Source information ->
##########

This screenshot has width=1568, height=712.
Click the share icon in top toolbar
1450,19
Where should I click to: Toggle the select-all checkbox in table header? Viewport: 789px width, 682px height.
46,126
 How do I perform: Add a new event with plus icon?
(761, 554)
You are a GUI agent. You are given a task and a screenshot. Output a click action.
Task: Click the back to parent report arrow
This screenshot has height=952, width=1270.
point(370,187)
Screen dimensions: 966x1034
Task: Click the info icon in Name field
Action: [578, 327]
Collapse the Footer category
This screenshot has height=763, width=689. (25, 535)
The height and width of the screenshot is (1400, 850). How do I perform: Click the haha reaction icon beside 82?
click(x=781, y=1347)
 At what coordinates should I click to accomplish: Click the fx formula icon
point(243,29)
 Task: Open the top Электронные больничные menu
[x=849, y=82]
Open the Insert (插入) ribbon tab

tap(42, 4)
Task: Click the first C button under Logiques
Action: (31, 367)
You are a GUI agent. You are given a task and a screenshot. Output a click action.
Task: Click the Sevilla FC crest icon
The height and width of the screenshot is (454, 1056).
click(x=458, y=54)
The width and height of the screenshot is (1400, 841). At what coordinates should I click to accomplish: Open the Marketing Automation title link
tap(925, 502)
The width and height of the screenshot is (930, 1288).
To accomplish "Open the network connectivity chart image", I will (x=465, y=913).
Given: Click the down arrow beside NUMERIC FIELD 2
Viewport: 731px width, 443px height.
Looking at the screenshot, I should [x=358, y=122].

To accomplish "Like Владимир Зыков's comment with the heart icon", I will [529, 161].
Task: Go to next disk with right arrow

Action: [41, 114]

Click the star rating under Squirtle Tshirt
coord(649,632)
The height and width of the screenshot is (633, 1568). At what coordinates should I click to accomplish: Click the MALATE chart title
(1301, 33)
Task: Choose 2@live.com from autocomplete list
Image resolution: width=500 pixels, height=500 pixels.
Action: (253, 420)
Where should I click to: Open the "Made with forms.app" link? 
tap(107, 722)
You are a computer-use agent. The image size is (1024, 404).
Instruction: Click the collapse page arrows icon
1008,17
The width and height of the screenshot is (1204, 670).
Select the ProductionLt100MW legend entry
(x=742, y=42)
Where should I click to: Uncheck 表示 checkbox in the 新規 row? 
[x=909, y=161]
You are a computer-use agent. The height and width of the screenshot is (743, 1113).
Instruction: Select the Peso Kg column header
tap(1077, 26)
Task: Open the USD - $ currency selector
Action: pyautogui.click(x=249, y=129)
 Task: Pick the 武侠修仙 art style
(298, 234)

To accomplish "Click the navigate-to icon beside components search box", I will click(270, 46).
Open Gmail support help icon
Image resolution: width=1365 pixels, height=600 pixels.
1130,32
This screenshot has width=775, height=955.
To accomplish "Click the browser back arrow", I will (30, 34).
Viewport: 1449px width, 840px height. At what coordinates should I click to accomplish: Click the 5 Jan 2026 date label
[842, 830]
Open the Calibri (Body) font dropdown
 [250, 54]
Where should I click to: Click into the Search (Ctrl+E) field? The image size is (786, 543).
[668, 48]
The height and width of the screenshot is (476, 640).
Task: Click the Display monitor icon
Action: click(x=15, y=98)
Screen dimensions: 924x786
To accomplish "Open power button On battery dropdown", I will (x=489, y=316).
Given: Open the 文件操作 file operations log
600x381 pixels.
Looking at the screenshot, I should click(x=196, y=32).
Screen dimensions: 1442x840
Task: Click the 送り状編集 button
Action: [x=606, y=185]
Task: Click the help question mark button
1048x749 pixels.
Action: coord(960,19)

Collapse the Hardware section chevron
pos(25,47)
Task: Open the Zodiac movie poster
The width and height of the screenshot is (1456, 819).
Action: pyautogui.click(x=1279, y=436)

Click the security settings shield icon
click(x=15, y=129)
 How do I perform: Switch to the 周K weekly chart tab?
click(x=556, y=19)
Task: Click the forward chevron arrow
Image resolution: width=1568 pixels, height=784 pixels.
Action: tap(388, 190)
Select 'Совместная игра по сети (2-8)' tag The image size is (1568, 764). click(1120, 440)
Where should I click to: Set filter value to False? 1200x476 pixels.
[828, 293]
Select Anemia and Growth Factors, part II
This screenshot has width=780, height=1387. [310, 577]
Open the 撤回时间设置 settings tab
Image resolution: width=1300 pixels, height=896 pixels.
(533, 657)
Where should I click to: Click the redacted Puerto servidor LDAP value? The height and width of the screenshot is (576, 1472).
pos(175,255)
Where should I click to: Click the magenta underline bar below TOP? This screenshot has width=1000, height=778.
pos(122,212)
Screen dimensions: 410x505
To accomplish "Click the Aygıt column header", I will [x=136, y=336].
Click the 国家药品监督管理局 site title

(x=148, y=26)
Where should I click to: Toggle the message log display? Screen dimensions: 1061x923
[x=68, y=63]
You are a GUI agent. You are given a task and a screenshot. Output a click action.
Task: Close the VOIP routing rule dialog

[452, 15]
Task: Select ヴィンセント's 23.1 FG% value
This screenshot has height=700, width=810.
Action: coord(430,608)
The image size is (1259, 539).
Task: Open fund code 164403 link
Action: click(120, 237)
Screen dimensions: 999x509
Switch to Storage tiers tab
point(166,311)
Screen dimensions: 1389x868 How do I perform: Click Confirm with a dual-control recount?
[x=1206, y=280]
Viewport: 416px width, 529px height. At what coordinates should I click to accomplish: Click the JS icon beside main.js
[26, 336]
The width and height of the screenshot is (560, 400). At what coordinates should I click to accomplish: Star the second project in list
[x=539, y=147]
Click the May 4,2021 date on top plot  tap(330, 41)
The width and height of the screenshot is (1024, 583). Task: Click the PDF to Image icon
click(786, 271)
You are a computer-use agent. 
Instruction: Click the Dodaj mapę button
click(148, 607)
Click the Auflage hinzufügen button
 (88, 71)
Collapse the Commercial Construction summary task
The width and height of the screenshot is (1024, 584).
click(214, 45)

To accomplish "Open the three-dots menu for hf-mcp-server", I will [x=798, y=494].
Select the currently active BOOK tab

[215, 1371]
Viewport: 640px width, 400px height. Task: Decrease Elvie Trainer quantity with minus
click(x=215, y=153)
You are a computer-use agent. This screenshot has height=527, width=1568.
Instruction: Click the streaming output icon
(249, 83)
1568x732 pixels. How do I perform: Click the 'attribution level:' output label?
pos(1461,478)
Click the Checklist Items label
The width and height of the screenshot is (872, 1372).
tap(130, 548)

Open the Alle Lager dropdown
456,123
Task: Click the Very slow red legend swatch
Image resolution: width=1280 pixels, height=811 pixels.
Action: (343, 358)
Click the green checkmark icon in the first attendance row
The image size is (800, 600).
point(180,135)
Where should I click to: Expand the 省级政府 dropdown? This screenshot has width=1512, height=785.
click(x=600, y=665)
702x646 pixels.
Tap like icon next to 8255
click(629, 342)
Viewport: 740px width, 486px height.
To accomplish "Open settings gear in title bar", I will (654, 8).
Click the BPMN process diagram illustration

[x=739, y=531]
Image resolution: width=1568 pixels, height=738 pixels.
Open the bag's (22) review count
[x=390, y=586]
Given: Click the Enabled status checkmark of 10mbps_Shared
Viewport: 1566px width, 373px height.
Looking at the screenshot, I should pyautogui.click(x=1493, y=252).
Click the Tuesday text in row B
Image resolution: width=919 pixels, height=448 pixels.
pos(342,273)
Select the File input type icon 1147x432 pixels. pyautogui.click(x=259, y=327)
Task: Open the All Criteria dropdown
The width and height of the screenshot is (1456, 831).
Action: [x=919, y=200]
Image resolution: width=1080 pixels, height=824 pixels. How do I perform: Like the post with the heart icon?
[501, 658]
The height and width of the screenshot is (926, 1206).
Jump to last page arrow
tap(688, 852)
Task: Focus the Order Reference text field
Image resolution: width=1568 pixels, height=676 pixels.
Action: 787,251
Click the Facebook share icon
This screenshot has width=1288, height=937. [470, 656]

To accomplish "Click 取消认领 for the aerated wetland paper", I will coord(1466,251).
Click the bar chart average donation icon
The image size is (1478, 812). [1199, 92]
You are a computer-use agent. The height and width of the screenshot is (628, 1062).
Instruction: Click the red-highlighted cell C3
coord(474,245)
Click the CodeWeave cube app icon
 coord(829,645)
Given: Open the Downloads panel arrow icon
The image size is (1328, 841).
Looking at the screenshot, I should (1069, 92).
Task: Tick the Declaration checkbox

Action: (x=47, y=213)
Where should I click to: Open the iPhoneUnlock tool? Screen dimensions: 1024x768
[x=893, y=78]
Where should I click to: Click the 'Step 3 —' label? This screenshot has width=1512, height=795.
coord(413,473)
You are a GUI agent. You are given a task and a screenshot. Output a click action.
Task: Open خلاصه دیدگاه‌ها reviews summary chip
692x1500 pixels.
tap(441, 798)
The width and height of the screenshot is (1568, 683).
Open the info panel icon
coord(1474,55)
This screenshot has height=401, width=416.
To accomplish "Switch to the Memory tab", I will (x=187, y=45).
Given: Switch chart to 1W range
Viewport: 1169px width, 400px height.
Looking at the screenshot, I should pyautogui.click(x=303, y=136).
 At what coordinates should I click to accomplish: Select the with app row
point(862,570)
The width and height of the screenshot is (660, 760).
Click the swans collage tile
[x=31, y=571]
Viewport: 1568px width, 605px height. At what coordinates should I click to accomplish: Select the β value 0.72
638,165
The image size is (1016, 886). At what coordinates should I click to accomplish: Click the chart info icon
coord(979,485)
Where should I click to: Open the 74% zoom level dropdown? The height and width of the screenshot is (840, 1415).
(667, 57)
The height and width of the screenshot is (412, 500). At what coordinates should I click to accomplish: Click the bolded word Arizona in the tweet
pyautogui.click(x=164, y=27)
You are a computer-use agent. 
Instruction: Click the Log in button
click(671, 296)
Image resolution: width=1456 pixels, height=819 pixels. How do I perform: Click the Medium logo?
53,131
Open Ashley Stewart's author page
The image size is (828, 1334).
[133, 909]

##########

Exercise instructions -> When a line in the material above includes the word "text", copy that line.

Solution ->
Click the Tuesday text in row B
Task: Focus the Order Reference text field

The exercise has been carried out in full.